By this time the Singer Nine Le Mans sportscar was well established in trials and racing. The previous year at Le Mans a Singer had been second in the Biennial Cup contest. For 1935 a works team of four was entered by Singer’s MD, WE Bullock. A new version of the popular Le Mans series had been introduced that summer, costing £525, with a strengthened two-seater racing body based on that of the 1934 Le Mans Singers, and twincarburettor 972cc engine giving 41bhp at 5500rpm. This was a true competition car, with twin-filler 15-gallon fuel tank, and top speed of 90mph. To promote it, the works entered a team of these green cars for the major 1935 races.
At Le Mans, second place in the Biennial Cup was again achieved, by Barnes and Langley, with 16th overall. Then Donald Barnes, Alf Langley and R Bicknell won the Brooklands Relay race. But in the TT came that remarkable accident. The team cars were driven by SCH Davis of The Autocar, Alf Langley, Donald Barnes and Norman Black. Class opposition came from three Fiat Balillas and three slower Adlers of the same size. It became a fine duel between the British and Italian small sportscars, until Langley’s Singer suddenly went into the bank at Bradshaw’s Brae, its steering having gone. He was unhurt, but Black’s Singer then crashed at almost the same place for the same reason. He too was uninjured. Davis now led the challenging Fiats and speeded up. But about an hour later his car also suddenly lost its steering.

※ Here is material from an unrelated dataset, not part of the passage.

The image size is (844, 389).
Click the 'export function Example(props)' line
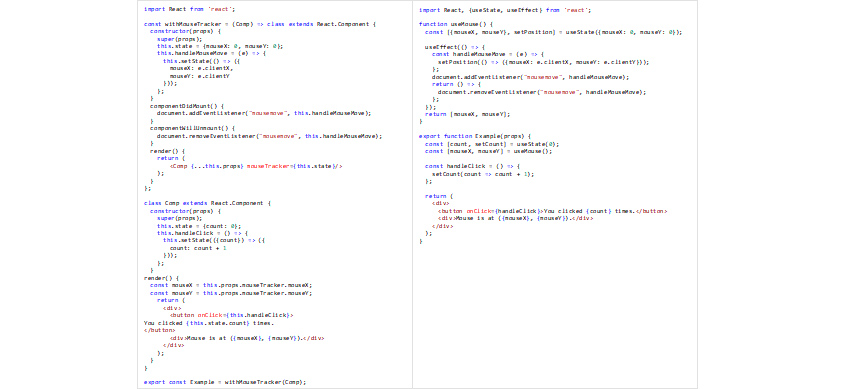point(475,136)
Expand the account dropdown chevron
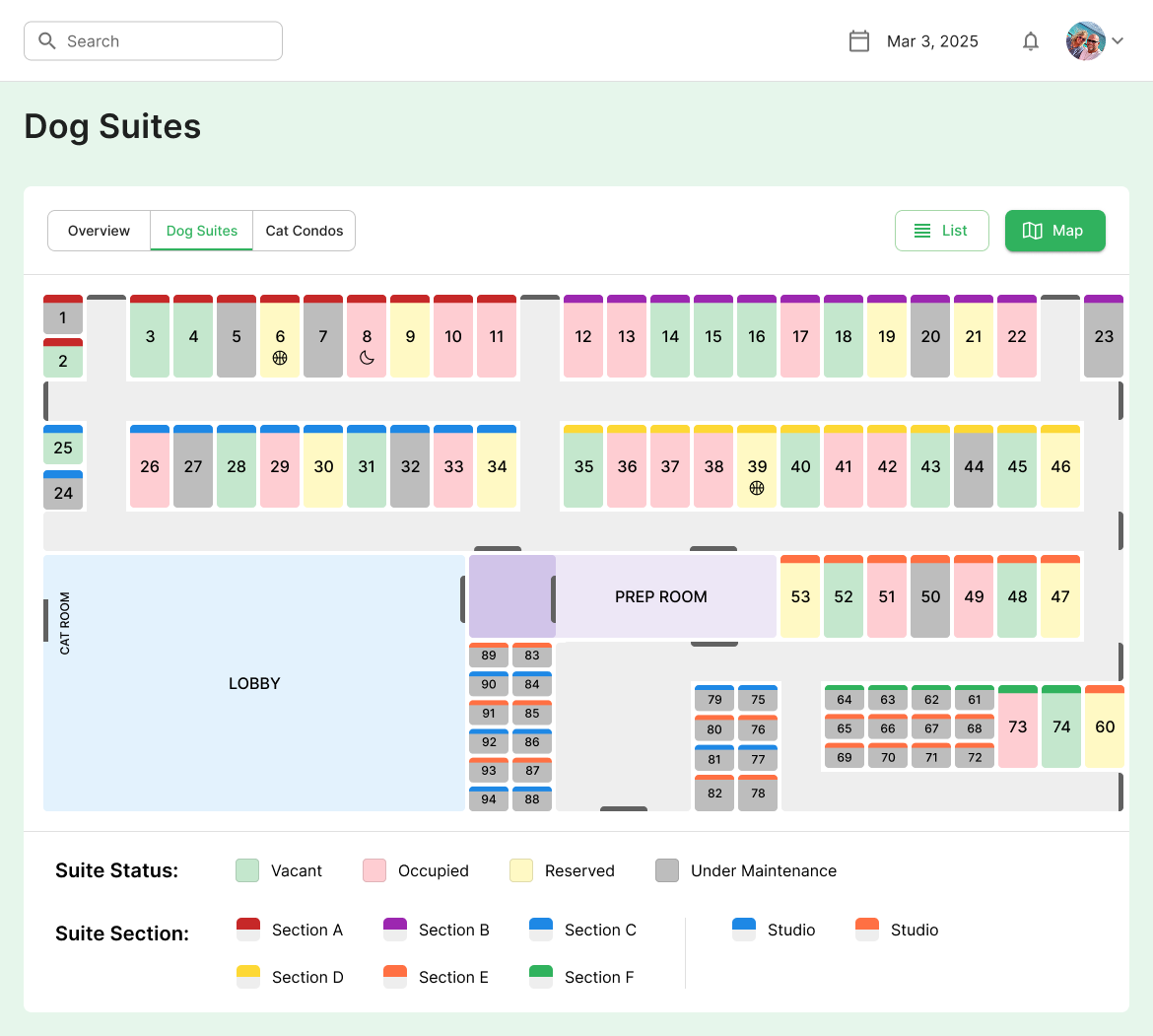 click(x=1118, y=41)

“The steering wheel came free, and we shot off the curve,” said Sammy. “We hit the grass bank with a terrific thump. We went right up it. I grabbed the scuttle edge with one hand, the body side with the other, twisted my thighs to one side of the steering wheel, and let everything go loose. There was a terrific flash as the Singer rolled on top of Black’s wrecked car.” He fell out and rolled away, expecting fire as petrol was pouring out. He and his mechanic were virtually undamaged, apart from a cut on Sammy’s head. But three of the four Singers were out, all for the same reason, at almost the same place! Donald Barnes’s car was flagged off when the cause of this triple crash was identified.
It was found that a faulty bar of steel had been used to make the steering ball-joints of all four Singers. The original layout was a simplified one adopted from the Junior. To give more accurate control, this had been altered to the conventional system after Le Mans for the new production model, but the TT regulations did not permit it until it had been used for a sufficient number of cars.
It was a sad end to a very effective racing programme. No works Singers ran in the next Le Mans or TT races. However, before 1935 was out, a rebuilt 1935 IT car had been cobbled up, using another body and the new steering, and a second one was produced from two of the crashed cars, so that Davis and Stanley Barnes were able to drive them at Shelsley Walsh.